Calum teaches self defence skills to other volunteers - he is shown here with Patrice.
Calum teaches self defence skills to other volunteers - he is shown here with Patrice.

Not many people can say they have learned sign language, let alone Filipino sign language, but one dedicated Bearsden teenager can.

Calum Johnston (19) from Bearsden, who is studying chemical engineering at Aberdeen University, was in Cebu City, a province of the Philippines, in the country’s Central Visayas region, for three months this summer.

He was working with volunteers from the Philippines in a vocational centre for young people with disabilities, particularly those with hearing loss.

The project was part of a government funded development programme, International Citizen Service (ICS) and it was run by Voluntary Service Overseas (VSO) to form links and educate the deaf community to help them find jobs.

Calum, a Bearsden Ski Club instructor, said: “I really enjoyed learning Filipino sign language even though it was a bit tricky.

“Once I knew how to sign ‘what is?’ and to finger spell my ability to sign really improved.

“It was great because it meant that I could communicate with people at the centre and I became good friends with some of the deaf people.

“It was really challenging but rewarding work.”

Calum thoroughly enjoyed the cultural experience of being there as well.

He stayed with a mother and her nine-year-old daughter and she treated him as though he was part of her family.

Living conditions were basic, they only had running water for four hours a day, and they filled up a big bucket of water which they would use for cooking. cleaning and to wash in.

It was also very hot as it was mid-summer with temperatures as high as 45 C and it took Calum a month to acclimatise.

He says the people were also very hospitable, and shouted ‘hey my friend’ and ‘amigo’ to them across the street.

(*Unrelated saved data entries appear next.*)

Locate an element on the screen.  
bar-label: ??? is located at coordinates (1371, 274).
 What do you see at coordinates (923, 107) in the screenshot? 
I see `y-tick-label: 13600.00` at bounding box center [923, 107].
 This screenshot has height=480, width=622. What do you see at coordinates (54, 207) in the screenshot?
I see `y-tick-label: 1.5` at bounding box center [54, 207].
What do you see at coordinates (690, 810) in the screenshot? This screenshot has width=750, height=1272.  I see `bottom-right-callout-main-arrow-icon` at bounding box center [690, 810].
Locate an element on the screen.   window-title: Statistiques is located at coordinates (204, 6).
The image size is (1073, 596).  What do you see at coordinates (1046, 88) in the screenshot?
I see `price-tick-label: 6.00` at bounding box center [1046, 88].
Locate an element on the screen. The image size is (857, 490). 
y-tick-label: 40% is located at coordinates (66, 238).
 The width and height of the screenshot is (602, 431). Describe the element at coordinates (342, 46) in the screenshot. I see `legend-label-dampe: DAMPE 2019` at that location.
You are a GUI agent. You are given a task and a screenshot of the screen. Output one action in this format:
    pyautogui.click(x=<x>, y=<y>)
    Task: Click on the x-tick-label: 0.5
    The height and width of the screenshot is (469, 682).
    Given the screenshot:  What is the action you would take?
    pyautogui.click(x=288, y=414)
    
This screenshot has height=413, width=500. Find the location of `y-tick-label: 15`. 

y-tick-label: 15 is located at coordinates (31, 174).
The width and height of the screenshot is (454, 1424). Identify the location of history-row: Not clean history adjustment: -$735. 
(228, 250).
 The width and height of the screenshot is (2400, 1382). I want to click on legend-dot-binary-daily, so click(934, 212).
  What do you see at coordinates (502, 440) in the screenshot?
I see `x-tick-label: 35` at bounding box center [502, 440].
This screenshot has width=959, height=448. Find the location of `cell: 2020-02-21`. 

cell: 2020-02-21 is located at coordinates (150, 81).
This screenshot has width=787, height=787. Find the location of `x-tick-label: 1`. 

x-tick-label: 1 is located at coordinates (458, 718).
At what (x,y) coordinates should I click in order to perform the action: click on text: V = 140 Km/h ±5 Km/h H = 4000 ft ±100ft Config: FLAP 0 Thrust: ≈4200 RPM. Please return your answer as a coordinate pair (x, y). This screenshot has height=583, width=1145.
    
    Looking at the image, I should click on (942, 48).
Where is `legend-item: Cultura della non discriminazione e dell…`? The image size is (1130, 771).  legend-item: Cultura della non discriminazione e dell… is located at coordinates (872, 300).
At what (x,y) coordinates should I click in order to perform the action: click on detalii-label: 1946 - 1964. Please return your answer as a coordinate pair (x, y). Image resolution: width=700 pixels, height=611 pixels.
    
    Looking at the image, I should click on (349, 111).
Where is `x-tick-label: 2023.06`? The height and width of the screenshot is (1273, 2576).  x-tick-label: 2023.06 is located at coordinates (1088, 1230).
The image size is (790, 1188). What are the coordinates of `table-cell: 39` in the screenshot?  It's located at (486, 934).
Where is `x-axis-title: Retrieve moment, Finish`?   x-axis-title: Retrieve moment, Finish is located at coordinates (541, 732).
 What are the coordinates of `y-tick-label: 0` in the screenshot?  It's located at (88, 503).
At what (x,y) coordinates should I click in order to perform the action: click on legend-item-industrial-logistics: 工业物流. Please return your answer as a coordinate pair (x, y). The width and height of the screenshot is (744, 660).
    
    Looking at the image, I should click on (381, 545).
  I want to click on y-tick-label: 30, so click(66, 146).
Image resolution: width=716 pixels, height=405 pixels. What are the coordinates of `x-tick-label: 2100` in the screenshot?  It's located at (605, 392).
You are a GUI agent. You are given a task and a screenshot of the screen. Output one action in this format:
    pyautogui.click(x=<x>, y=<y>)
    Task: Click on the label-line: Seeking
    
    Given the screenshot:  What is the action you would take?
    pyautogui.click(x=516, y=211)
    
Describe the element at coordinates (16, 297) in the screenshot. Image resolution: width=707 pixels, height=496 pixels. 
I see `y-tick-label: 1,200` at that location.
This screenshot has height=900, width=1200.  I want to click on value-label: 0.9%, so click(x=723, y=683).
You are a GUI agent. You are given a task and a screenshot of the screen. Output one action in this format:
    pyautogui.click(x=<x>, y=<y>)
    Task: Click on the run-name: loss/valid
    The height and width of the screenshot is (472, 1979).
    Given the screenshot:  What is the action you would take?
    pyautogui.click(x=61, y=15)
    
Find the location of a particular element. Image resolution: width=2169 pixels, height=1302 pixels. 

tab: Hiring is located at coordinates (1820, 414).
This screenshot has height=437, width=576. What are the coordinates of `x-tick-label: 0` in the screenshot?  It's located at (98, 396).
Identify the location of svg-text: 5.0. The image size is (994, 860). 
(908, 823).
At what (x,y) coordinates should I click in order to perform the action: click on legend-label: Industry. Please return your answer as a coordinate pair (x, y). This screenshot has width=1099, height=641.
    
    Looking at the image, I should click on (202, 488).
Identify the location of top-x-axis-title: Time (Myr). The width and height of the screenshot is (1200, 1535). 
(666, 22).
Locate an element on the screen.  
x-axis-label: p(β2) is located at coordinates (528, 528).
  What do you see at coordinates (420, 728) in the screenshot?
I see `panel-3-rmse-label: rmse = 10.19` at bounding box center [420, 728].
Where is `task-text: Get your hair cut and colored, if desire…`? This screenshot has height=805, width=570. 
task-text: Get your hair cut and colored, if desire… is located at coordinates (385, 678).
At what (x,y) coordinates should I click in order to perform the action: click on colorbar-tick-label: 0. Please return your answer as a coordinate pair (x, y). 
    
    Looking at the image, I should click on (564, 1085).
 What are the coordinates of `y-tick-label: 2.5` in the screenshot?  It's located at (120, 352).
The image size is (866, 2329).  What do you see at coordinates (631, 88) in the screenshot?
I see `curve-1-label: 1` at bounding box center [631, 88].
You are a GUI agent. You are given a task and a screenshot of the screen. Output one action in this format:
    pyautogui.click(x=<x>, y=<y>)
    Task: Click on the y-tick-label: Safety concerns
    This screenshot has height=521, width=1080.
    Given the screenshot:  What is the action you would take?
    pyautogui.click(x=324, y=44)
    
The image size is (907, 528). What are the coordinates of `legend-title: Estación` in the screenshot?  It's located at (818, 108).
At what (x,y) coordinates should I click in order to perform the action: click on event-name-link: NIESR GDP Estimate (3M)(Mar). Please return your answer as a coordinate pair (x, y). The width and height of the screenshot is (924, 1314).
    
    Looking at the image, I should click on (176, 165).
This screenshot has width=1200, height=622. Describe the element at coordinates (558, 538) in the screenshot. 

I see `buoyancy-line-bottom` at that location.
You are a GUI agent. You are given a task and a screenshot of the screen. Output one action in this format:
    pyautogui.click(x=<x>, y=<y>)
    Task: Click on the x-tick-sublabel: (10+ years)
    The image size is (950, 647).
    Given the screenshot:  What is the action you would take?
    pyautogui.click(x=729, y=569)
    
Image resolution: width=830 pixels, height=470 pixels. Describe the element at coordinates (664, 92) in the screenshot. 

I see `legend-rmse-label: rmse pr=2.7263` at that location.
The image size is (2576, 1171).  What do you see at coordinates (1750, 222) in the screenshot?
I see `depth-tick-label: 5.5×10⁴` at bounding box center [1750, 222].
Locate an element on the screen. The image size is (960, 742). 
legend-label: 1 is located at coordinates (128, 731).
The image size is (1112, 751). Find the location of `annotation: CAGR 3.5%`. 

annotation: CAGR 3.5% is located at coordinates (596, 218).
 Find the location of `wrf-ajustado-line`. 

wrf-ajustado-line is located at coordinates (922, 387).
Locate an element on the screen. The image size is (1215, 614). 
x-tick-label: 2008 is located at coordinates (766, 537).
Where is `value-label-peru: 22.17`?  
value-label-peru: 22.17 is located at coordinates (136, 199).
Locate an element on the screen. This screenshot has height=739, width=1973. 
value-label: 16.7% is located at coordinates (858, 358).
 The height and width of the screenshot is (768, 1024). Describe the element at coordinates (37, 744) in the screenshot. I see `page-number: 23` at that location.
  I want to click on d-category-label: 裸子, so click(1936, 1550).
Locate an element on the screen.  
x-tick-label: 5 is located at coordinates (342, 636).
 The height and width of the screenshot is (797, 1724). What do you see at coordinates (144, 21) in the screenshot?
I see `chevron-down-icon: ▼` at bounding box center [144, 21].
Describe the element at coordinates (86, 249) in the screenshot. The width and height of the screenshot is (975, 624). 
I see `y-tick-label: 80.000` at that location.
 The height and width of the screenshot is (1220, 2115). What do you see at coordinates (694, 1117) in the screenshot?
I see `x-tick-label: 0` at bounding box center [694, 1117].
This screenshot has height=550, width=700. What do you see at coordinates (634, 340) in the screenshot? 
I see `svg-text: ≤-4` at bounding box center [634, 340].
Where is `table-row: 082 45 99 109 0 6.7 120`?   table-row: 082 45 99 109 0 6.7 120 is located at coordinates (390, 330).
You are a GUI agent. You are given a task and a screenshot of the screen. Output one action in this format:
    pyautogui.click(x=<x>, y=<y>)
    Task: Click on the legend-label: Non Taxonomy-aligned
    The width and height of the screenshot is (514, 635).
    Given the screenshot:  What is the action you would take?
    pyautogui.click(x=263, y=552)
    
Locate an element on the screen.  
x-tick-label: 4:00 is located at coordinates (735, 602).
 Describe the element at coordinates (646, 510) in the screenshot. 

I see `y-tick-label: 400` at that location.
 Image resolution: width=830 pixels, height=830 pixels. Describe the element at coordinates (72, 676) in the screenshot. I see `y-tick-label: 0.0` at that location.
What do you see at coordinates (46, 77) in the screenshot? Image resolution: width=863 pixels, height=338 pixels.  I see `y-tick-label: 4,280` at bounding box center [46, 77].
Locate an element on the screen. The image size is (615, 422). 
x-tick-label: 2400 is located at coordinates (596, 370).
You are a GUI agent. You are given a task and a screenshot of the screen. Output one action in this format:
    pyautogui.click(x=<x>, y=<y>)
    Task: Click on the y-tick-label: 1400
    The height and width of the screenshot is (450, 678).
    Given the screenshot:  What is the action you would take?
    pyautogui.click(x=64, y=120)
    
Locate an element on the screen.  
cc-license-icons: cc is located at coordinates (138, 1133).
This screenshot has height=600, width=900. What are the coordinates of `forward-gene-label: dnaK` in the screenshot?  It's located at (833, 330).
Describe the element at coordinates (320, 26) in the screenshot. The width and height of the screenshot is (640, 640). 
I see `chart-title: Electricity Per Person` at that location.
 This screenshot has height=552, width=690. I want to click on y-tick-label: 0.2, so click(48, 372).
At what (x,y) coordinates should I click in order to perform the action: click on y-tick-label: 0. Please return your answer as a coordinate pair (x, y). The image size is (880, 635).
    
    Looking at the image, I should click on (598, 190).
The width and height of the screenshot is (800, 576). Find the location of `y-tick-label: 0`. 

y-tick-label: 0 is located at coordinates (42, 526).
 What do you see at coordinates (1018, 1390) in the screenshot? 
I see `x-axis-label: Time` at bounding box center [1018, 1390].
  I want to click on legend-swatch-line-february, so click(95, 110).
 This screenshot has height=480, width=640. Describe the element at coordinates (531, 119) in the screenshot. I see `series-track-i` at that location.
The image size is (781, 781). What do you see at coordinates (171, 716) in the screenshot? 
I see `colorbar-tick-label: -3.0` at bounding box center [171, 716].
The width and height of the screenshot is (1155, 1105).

Calum added: “Now I’m back home I feel inspired and motivated by the people I lived and worked with.

“I am sending e-mails to local politicians in Bearsden to encourage them to bring National Citizen Service (NCS) to Scotland for 15 to 17 year olds.

“NCS currently runs in England and Northern Ireland but not in Scotland.

“This is just the first step to me becoming more active in my community and hopefully making a positive change in the world.

“I’m keen to get involved in more volunteering projects such as those run by Unicef and hope toget others to join me in doing more development work.”

ICS allows young people aged 18-25 to contribute to long-term development projects in one of 28 developing countries.

The scheme offers young people the chance to develop personally and improve team working.